IPC Extension Reference#
C API#
- group nanoarrow_ipc
Except where noted, objects are not thread-safe and clients should take care to serialize accesses to methods.
Because this library is intended to be vendored, it provides full type definitions and encourages clients to stack or statically allocate where convenient.
Defines
-
NANOARROW_IPC_FEATURE_DICTIONARY_REPLACEMENT#
Feature flag for a stream that uses dictionary replacement.
-
NANOARROW_IPC_FEATURE_COMPRESSED_BODY#
Feature flag for a stream that uses compression.
Typedefs
-
typedef ArrowErrorCode (*ArrowIpcDecompressFunction)(struct ArrowBufferView src, uint8_t *dst, int64_t dst_size, struct ArrowError *error)#
A self-contained decompression function.
For the most common compression type, ZSTD, this function is sufficient to capture the type of decompression that Arrow IPC requires (i.e., decompression where the uncompressed size was recorded).

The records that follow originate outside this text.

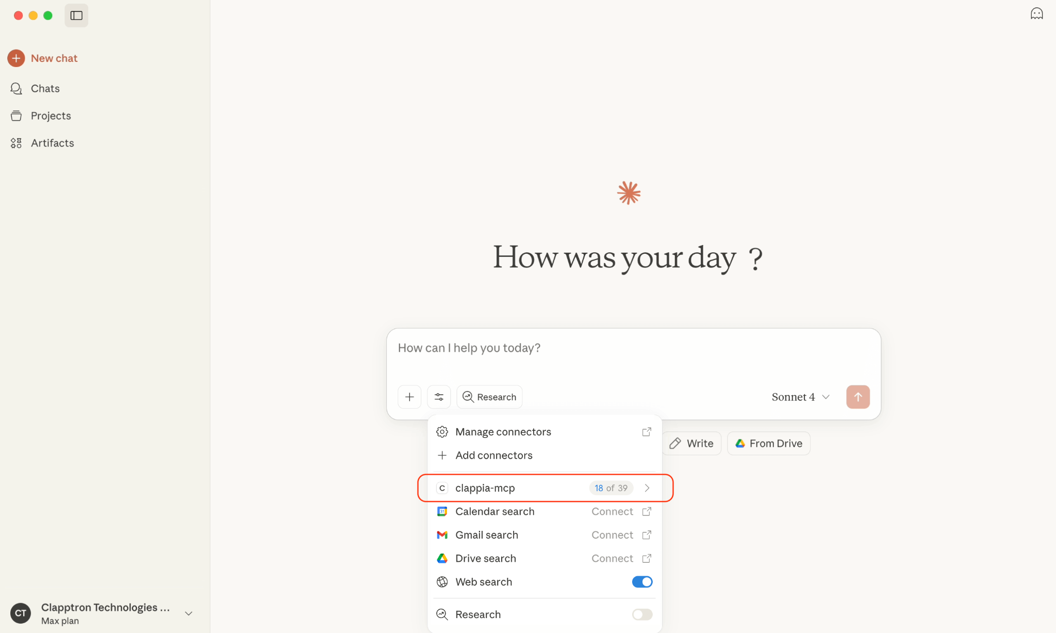Toggle the sidebar panel icon

pyautogui.click(x=76, y=15)
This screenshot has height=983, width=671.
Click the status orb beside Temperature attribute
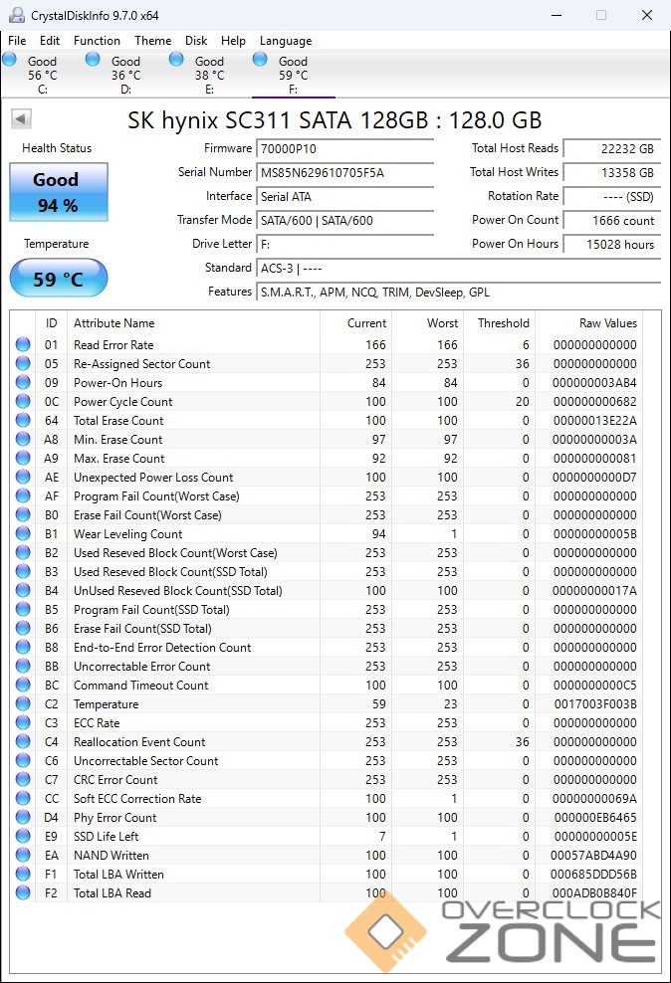(23, 704)
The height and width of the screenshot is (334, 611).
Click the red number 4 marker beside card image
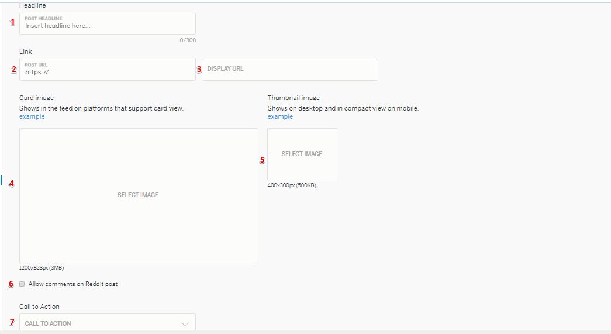tap(11, 183)
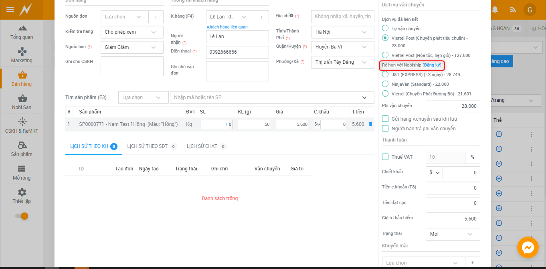Delete product row with trash icon
Viewport: 546px width, 269px height.
370,124
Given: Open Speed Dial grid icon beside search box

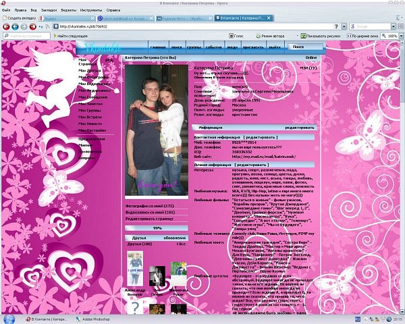Looking at the screenshot, I should click(400, 26).
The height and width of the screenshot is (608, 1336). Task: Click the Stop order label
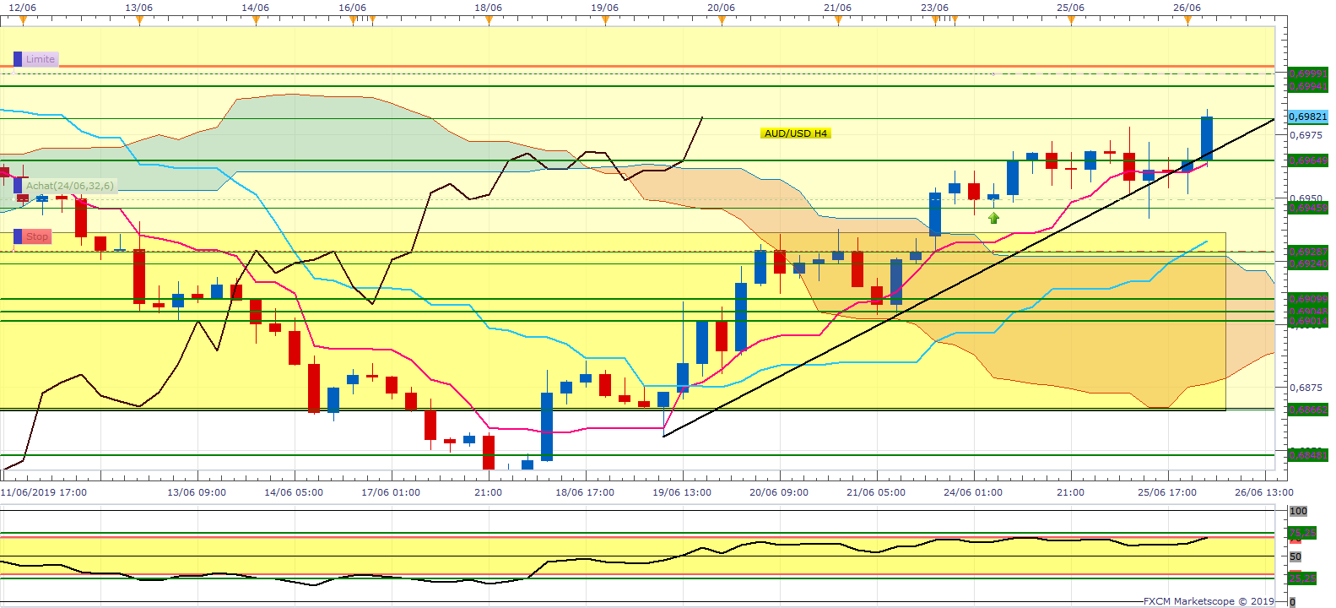pyautogui.click(x=37, y=236)
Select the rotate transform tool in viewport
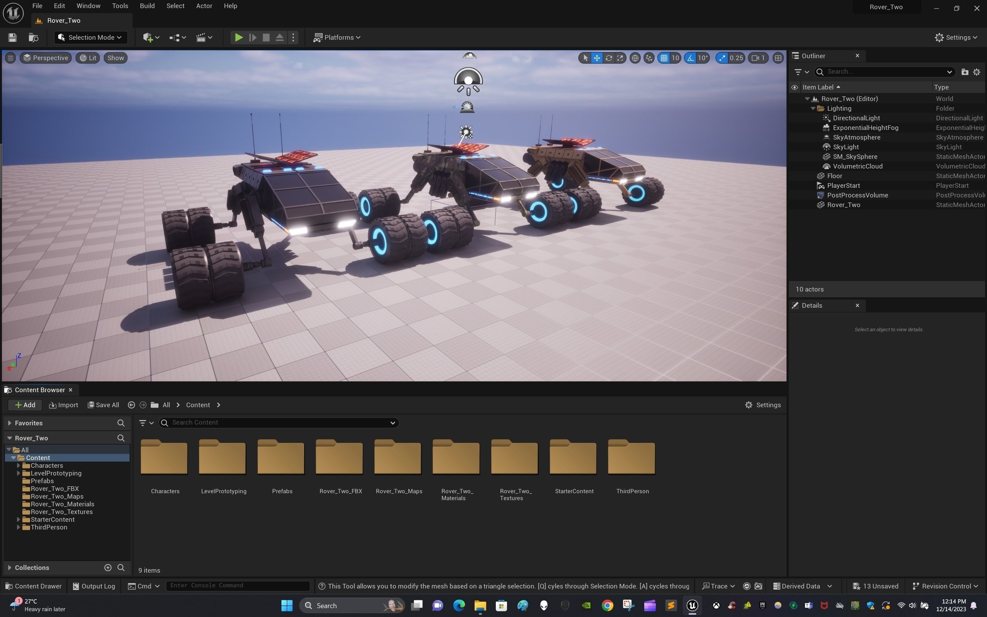The image size is (987, 617). click(x=609, y=58)
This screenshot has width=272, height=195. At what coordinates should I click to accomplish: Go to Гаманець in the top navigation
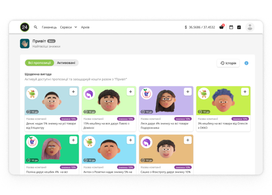pos(49,27)
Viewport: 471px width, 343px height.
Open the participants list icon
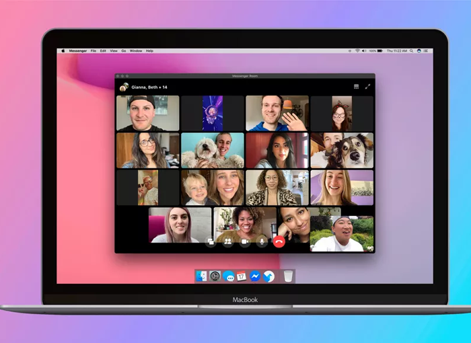227,241
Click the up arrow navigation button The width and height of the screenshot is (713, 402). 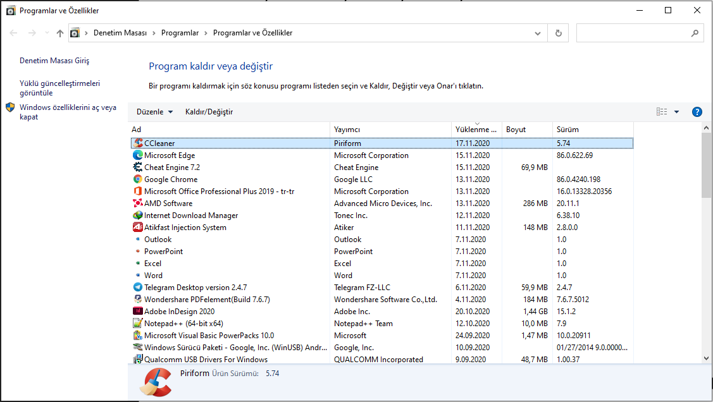[x=60, y=33]
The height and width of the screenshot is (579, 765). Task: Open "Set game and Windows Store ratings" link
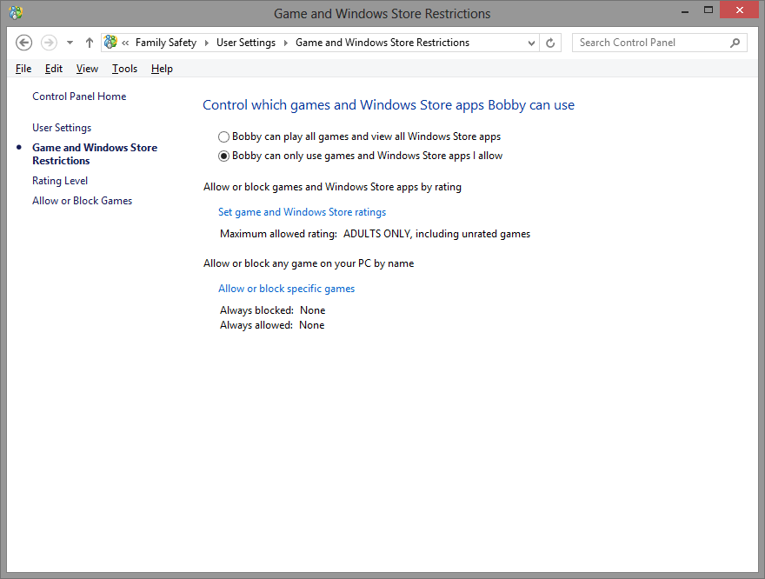point(302,212)
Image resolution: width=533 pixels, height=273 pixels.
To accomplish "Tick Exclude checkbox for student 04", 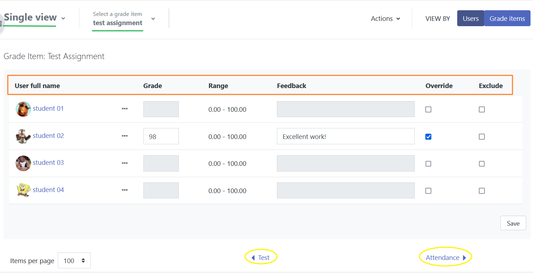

For other compression types, it may be more efficient to implement a full ArrowIpcDecompressor, which allows for persistent state/allocations between decodes.
Enums
-
enum ArrowIpcMetadataVersion#
Metadata version enumerator.
Values:
-
enumerator NANOARROW_IPC_METADATA_VERSION_V1#
-
enumerator NANOARROW_IPC_METADATA_VERSION_V2#
-
enumerator NANOARROW_IPC_METADATA_VERSION_V3#
-
enumerator NANOARROW_IPC_METADATA_VERSION_V4#
-
enumerator NANOARROW_IPC_METADATA_VERSION_V5#
-
enumerator NANOARROW_IPC_METADATA_VERSION_V1#
-
enum ArrowIpcMessageType#
Message type enumerator.
Values:
-
enumerator NANOARROW_IPC_MESSAGE_TYPE_UNINITIALIZED#
-
enumerator NANOARROW_IPC_MESSAGE_TYPE_SCHEMA#
-
enumerator NANOARROW_IPC_MESSAGE_TYPE_DICTIONARY_BATCH#
-
enumerator NANOARROW_IPC_MESSAGE_TYPE_RECORD_BATCH#
-
enumerator NANOARROW_IPC_MESSAGE_TYPE_TENSOR#
-
enumerator NANOARROW_IPC_MESSAGE_TYPE_SPARSE_TENSOR#
-
enumerator NANOARROW_IPC_MESSAGE_TYPE_UNINITIALIZED#
Functions
-
ArrowErrorCode ArrowIpcCheckRuntime(struct ArrowError *error)#
Checks the nanoarrow runtime to make sure the run/build versions match.
-
static inline enum ArrowIpcEndianness ArrowIpcSystemEndianness(void)#
Get the endianness of the current runtime.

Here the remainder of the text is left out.